__DATA ENTRIES__.
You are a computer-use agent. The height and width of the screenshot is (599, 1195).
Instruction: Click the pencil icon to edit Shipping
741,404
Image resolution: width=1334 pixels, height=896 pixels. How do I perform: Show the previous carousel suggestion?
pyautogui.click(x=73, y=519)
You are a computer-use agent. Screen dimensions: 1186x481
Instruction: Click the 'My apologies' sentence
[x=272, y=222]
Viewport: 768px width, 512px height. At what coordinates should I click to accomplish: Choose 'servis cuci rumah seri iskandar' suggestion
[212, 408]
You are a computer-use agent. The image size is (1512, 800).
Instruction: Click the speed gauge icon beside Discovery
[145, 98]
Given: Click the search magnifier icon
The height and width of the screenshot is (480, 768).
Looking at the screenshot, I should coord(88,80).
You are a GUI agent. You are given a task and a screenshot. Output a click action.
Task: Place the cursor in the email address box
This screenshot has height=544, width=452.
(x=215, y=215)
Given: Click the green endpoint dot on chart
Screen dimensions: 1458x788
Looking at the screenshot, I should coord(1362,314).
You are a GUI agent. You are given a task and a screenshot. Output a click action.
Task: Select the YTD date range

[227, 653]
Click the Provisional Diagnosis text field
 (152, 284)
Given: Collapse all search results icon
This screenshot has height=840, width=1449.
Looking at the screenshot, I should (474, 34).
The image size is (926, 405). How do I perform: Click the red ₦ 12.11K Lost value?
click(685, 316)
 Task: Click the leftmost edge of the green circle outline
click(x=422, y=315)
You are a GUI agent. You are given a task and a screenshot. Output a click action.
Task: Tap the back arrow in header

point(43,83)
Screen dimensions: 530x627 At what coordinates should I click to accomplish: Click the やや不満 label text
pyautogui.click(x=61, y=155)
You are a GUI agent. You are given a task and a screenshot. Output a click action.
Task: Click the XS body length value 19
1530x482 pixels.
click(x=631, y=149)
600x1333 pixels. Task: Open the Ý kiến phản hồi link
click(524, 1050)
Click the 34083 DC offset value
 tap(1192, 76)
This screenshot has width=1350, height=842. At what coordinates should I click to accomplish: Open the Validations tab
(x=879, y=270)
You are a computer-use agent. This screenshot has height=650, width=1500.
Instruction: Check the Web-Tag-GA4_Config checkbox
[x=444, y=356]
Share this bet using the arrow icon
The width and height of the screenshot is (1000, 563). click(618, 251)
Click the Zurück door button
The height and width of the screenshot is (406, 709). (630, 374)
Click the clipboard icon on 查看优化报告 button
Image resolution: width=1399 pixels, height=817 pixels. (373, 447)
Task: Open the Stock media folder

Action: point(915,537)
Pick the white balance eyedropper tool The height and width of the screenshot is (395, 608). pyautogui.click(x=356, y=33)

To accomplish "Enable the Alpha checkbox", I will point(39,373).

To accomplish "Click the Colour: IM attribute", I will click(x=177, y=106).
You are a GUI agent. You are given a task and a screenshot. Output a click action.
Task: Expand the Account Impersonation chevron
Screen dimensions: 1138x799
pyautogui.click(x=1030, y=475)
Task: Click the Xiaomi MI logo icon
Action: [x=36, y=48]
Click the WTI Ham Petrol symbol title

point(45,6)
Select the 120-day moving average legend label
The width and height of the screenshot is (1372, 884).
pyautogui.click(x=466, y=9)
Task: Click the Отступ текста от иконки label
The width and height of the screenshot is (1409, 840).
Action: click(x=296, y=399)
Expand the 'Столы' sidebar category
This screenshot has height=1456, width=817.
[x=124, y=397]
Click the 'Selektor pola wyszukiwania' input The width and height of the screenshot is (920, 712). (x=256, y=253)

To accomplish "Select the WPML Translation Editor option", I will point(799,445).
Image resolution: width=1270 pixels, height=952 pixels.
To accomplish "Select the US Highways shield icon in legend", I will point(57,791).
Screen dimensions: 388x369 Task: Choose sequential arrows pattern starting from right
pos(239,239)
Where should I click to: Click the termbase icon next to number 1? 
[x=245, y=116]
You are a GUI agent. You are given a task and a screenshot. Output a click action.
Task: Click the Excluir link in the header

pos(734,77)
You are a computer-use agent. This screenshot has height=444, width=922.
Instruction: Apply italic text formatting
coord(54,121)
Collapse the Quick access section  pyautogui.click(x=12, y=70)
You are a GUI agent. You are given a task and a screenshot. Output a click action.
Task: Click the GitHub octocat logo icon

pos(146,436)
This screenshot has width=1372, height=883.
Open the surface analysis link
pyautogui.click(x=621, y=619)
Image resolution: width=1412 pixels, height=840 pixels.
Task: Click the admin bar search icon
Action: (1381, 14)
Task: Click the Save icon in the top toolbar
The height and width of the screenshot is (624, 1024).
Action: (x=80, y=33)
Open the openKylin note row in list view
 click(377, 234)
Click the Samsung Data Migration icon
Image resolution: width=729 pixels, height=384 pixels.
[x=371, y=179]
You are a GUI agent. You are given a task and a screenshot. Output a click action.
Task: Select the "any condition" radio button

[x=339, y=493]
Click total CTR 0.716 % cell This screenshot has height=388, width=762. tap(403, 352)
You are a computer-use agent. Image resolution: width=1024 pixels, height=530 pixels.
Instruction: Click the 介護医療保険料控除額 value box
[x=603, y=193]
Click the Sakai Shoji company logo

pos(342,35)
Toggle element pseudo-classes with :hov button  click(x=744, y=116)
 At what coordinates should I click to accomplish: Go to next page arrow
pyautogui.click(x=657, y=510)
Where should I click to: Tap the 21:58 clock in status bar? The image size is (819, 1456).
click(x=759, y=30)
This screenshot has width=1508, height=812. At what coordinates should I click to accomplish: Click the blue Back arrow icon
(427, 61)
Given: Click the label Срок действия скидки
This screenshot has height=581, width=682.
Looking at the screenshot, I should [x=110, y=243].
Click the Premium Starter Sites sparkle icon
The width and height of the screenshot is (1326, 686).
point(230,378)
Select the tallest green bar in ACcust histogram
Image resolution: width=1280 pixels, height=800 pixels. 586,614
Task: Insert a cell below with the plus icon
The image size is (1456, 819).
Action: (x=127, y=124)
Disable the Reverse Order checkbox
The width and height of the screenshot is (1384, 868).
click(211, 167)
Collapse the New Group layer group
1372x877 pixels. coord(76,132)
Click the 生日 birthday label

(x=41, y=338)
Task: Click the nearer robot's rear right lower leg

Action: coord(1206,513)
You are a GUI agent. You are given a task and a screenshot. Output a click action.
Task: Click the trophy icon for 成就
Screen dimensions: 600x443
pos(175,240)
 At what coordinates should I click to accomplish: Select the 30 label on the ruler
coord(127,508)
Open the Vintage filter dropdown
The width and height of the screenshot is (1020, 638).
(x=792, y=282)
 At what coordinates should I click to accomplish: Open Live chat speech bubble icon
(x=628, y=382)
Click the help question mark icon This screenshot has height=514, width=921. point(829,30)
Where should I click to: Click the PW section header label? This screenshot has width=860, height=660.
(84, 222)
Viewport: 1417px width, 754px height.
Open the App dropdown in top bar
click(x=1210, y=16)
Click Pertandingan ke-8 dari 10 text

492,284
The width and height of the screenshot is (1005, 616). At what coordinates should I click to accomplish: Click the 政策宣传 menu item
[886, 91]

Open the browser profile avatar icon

__WRITTEN INSTRUCTION__.
Could you retype every one of the rows above, character for character, without changing anything?

__RESULT FOR THIS TASK__.
You are a computer-use agent. The height and width of the screenshot is (599, 1195).
Instruction: Click the pencil icon to edit Shipping
741,404
Image resolution: width=1334 pixels, height=896 pixels. How do I perform: Show the previous carousel suggestion?
pyautogui.click(x=73, y=519)
You are a computer-use agent. Screen dimensions: 1186x481
Instruction: Click the 'My apologies' sentence
[x=272, y=222]
Viewport: 768px width, 512px height. At what coordinates should I click to accomplish: Choose 'servis cuci rumah seri iskandar' suggestion
[212, 408]
You are a computer-use agent. The image size is (1512, 800).
Instruction: Click the speed gauge icon beside Discovery
[145, 98]
Given: Click the search magnifier icon
The height and width of the screenshot is (480, 768).
Looking at the screenshot, I should coord(88,80).
You are a GUI agent. You are given a task and a screenshot. Output a click action.
Task: Place the cursor in the email address box
This screenshot has height=544, width=452.
(x=215, y=215)
Given: Click the green endpoint dot on chart
Screen dimensions: 1458x788
Looking at the screenshot, I should coord(1362,314).
You are a GUI agent. You are given a task and a screenshot. Output a click action.
Task: Select the YTD date range

[227, 653]
Click the Provisional Diagnosis text field
 (152, 284)
Given: Collapse all search results icon
This screenshot has height=840, width=1449.
Looking at the screenshot, I should (474, 34).
The image size is (926, 405). How do I perform: Click the red ₦ 12.11K Lost value?
click(685, 316)
 Task: Click the leftmost edge of the green circle outline
click(x=422, y=315)
You are a GUI agent. You are given a task and a screenshot. Output a click action.
Task: Tap the back arrow in header

point(43,83)
Screen dimensions: 530x627 At what coordinates should I click to accomplish: Click the やや不満 label text
pyautogui.click(x=61, y=155)
You are a GUI agent. You are given a task and a screenshot. Output a click action.
Task: Click the XS body length value 19
1530x482 pixels.
click(x=631, y=149)
600x1333 pixels. Task: Open the Ý kiến phản hồi link
click(524, 1050)
Click the 34083 DC offset value
 tap(1192, 76)
This screenshot has width=1350, height=842. At what coordinates should I click to accomplish: Open the Validations tab
(x=879, y=270)
You are a computer-use agent. This screenshot has height=650, width=1500.
Instruction: Check the Web-Tag-GA4_Config checkbox
[x=444, y=356]
Share this bet using the arrow icon
The width and height of the screenshot is (1000, 563). click(618, 251)
Click the Zurück door button
The height and width of the screenshot is (406, 709). (630, 374)
Click the clipboard icon on 查看优化报告 button
Image resolution: width=1399 pixels, height=817 pixels. (373, 447)
Task: Open the Stock media folder

Action: point(915,537)
Pick the white balance eyedropper tool The height and width of the screenshot is (395, 608). pyautogui.click(x=356, y=33)

To accomplish "Enable the Alpha checkbox", I will point(39,373).

To accomplish "Click the Colour: IM attribute", I will click(x=177, y=106).
You are a GUI agent. You are given a task and a screenshot. Output a click action.
Task: Expand the Account Impersonation chevron
Screen dimensions: 1138x799
pyautogui.click(x=1030, y=475)
Task: Click the Xiaomi MI logo icon
Action: [x=36, y=48]
Click the WTI Ham Petrol symbol title

point(45,6)
Select the 120-day moving average legend label
The width and height of the screenshot is (1372, 884).
pyautogui.click(x=466, y=9)
Task: Click the Отступ текста от иконки label
The width and height of the screenshot is (1409, 840).
Action: click(x=296, y=399)
Expand the 'Столы' sidebar category
This screenshot has height=1456, width=817.
[x=124, y=397]
Click the 'Selektor pola wyszukiwania' input The width and height of the screenshot is (920, 712). (x=256, y=253)

To accomplish "Select the WPML Translation Editor option", I will point(799,445).
Image resolution: width=1270 pixels, height=952 pixels.
To accomplish "Select the US Highways shield icon in legend", I will point(57,791).
Screen dimensions: 388x369 Task: Choose sequential arrows pattern starting from right
pos(239,239)
Where should I click to: Click the termbase icon next to number 1? 
[x=245, y=116]
You are a GUI agent. You are given a task and a screenshot. Output a click action.
Task: Click the Excluir link in the header

pos(734,77)
You are a computer-use agent. This screenshot has height=444, width=922.
Instruction: Apply italic text formatting
coord(54,121)
Collapse the Quick access section  pyautogui.click(x=12, y=70)
You are a GUI agent. You are given a task and a screenshot. Output a click action.
Task: Click the GitHub octocat logo icon

pos(146,436)
This screenshot has width=1372, height=883.
Open the surface analysis link
pyautogui.click(x=621, y=619)
Image resolution: width=1412 pixels, height=840 pixels.
Task: Click the admin bar search icon
Action: (1381, 14)
Task: Click the Save icon in the top toolbar
The height and width of the screenshot is (624, 1024).
Action: (x=80, y=33)
Open the openKylin note row in list view
 click(377, 234)
Click the Samsung Data Migration icon
Image resolution: width=729 pixels, height=384 pixels.
[x=371, y=179]
You are a GUI agent. You are given a task and a screenshot. Output a click action.
Task: Select the "any condition" radio button

[x=339, y=493]
Click total CTR 0.716 % cell This screenshot has height=388, width=762. tap(403, 352)
You are a computer-use agent. Image resolution: width=1024 pixels, height=530 pixels.
Instruction: Click the 介護医療保険料控除額 value box
[x=603, y=193]
Click the Sakai Shoji company logo

pos(342,35)
Toggle element pseudo-classes with :hov button  click(x=744, y=116)
 At what coordinates should I click to accomplish: Go to next page arrow
pyautogui.click(x=657, y=510)
Where should I click to: Tap the 21:58 clock in status bar? The image size is (819, 1456).
click(x=759, y=30)
This screenshot has width=1508, height=812. At what coordinates should I click to accomplish: Click the blue Back arrow icon
(427, 61)
Given: Click the label Срок действия скидки
This screenshot has height=581, width=682.
Looking at the screenshot, I should [x=110, y=243].
Click the Premium Starter Sites sparkle icon
The width and height of the screenshot is (1326, 686).
point(230,378)
Select the tallest green bar in ACcust histogram
Image resolution: width=1280 pixels, height=800 pixels. 586,614
Task: Insert a cell below with the plus icon
The image size is (1456, 819).
Action: (x=127, y=124)
Disable the Reverse Order checkbox
The width and height of the screenshot is (1384, 868).
click(211, 167)
Collapse the New Group layer group
1372x877 pixels. coord(76,132)
Click the 生日 birthday label

(x=41, y=338)
Task: Click the nearer robot's rear right lower leg

Action: coord(1206,513)
You are a GUI agent. You are given a task and a screenshot. Output a click action.
Task: Click the trophy icon for 成就
Screen dimensions: 600x443
pos(175,240)
 At what coordinates should I click to accomplish: Select the 30 label on the ruler
coord(127,508)
Open the Vintage filter dropdown
The width and height of the screenshot is (1020, 638).
(x=792, y=282)
 At what coordinates should I click to accomplish: Open Live chat speech bubble icon
(x=628, y=382)
Click the help question mark icon This screenshot has height=514, width=921. point(829,30)
Where should I click to: Click the PW section header label? This screenshot has width=860, height=660.
(84, 222)
Viewport: 1417px width, 754px height.
Open the App dropdown in top bar
click(x=1210, y=16)
Click Pertandingan ke-8 dari 10 text

492,284
The width and height of the screenshot is (1005, 616). At what coordinates should I click to accomplish: Click the 政策宣传 menu item
[886, 91]

Open the browser profile avatar icon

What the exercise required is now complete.